- **Problem description**: Could you pull every line of text out of the items below and copy it word for word, leaving the pictures out?

- **Supplied data**:
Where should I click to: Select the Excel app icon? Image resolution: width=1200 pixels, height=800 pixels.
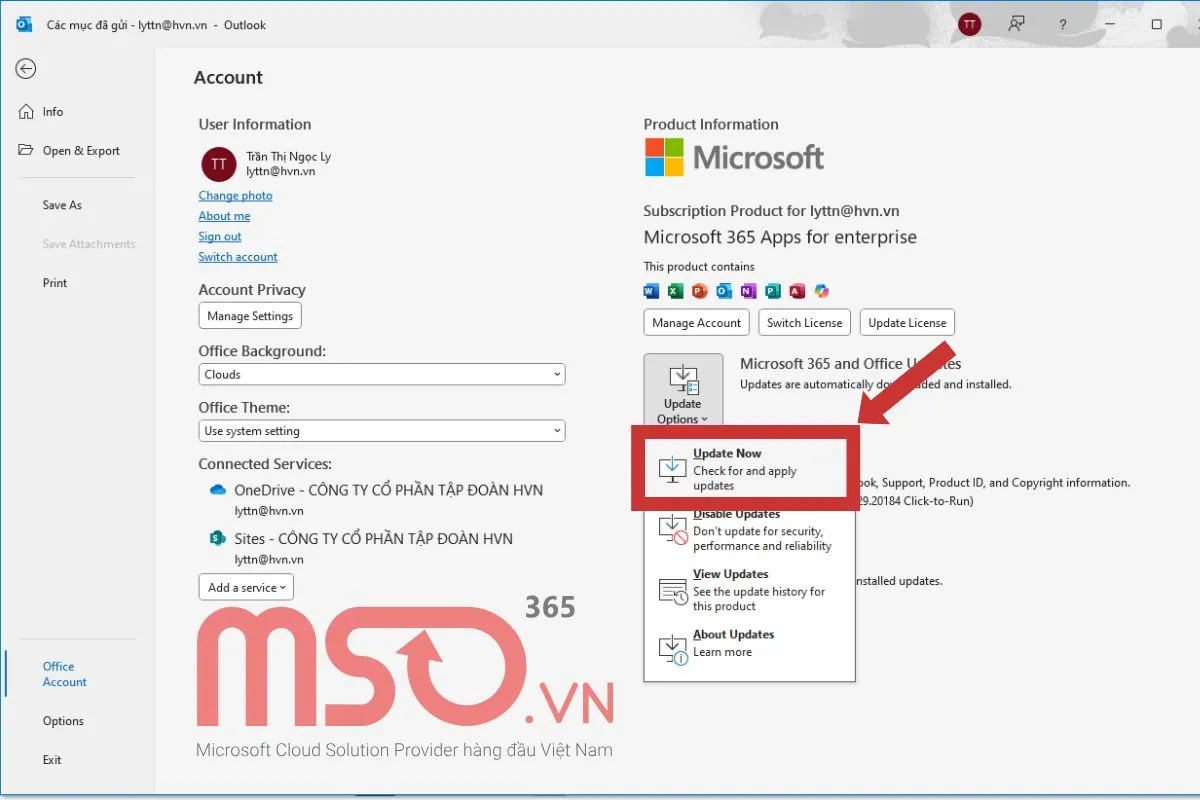pos(675,290)
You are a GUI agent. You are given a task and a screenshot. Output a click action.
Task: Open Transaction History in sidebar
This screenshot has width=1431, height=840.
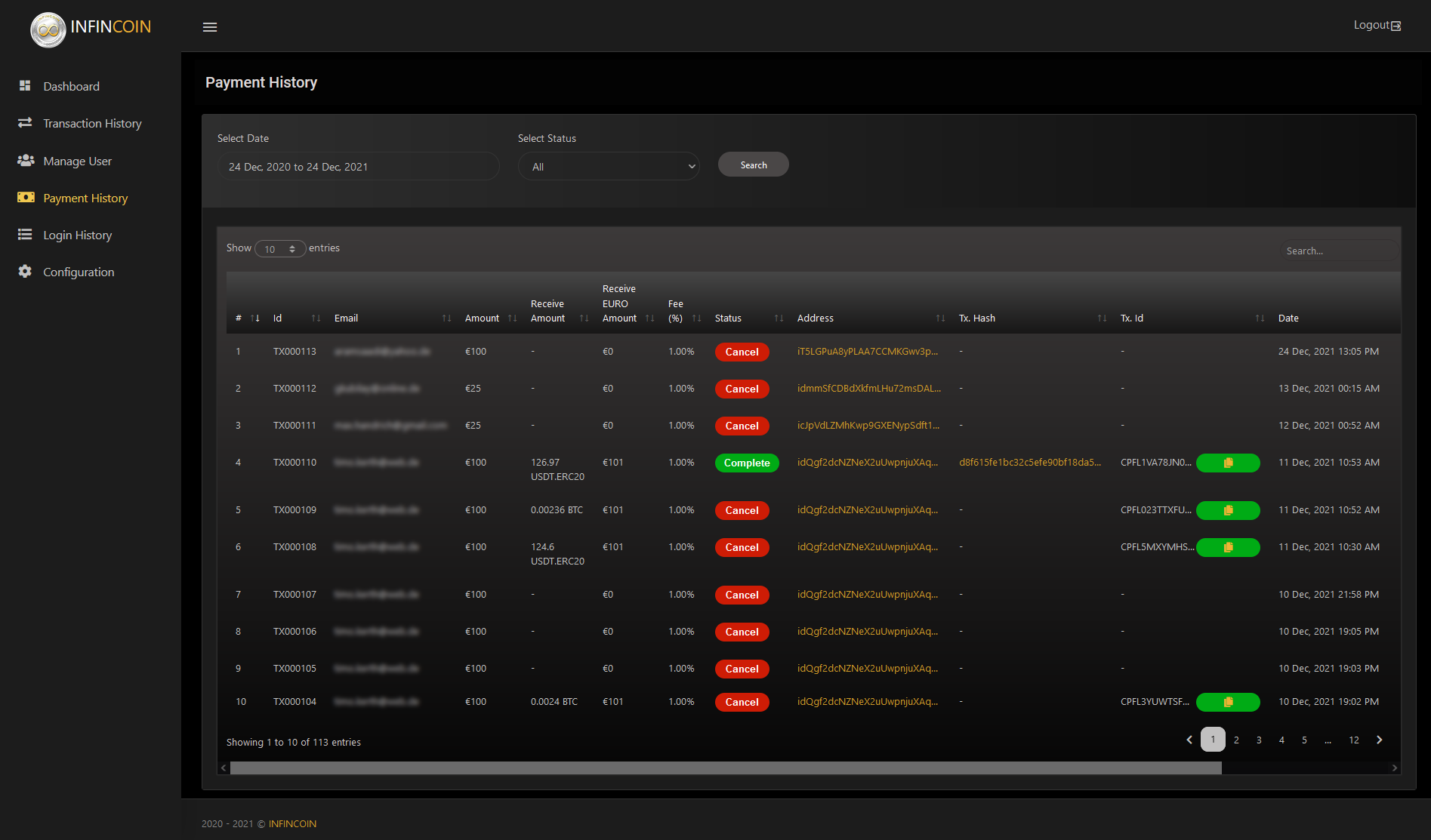click(92, 124)
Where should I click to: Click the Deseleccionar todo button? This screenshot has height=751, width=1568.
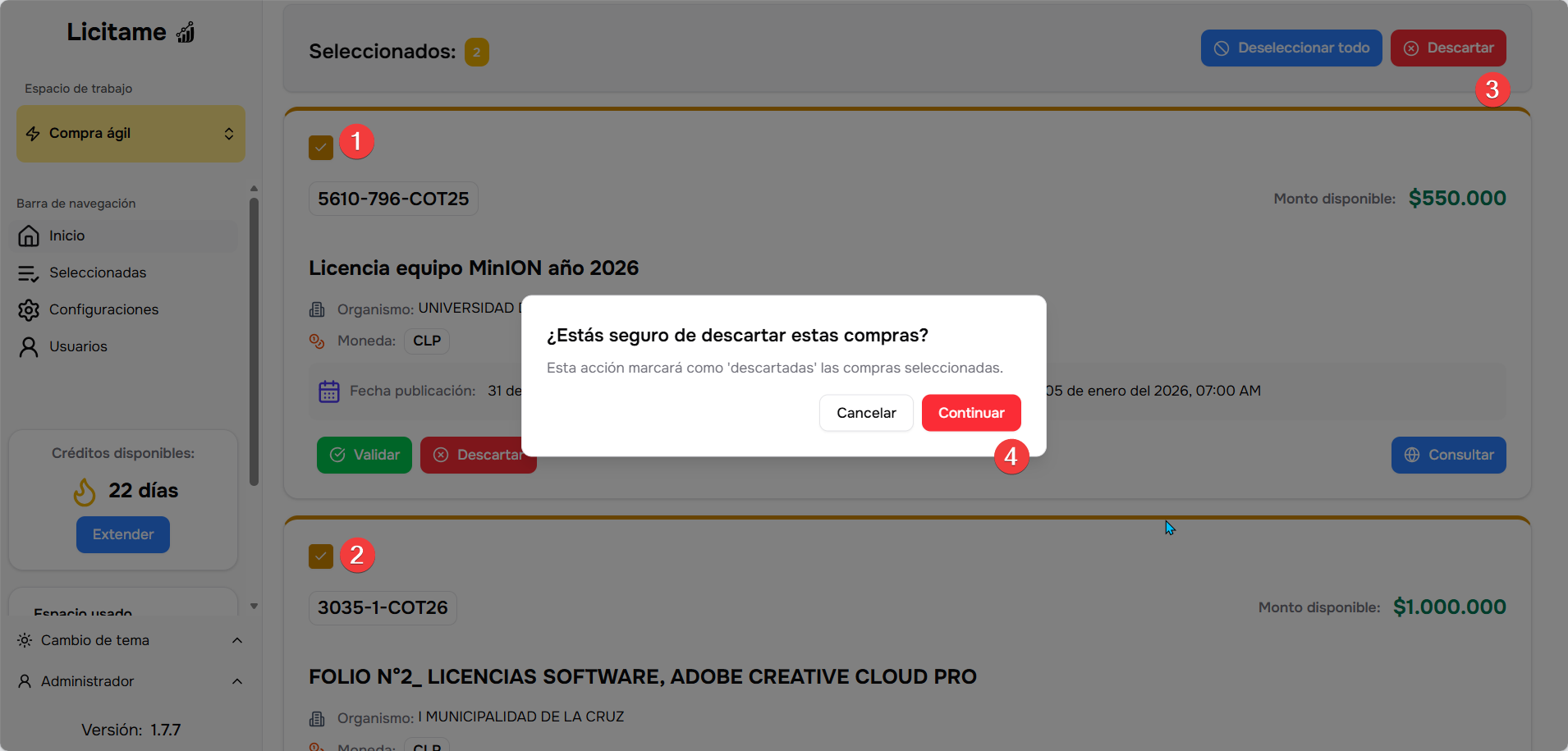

- **Reply**:
Where should I click to: Select the Excel app icon? Image resolution: width=1200 pixels, height=800 pixels.
pos(675,290)
You are a GUI agent. You are given a task and a screenshot. Output a click action.
Task: Open Transaction History in sidebar
This screenshot has width=1431, height=840.
click(92, 124)
Where should I click to: Click the Deseleccionar todo button? This screenshot has height=751, width=1568.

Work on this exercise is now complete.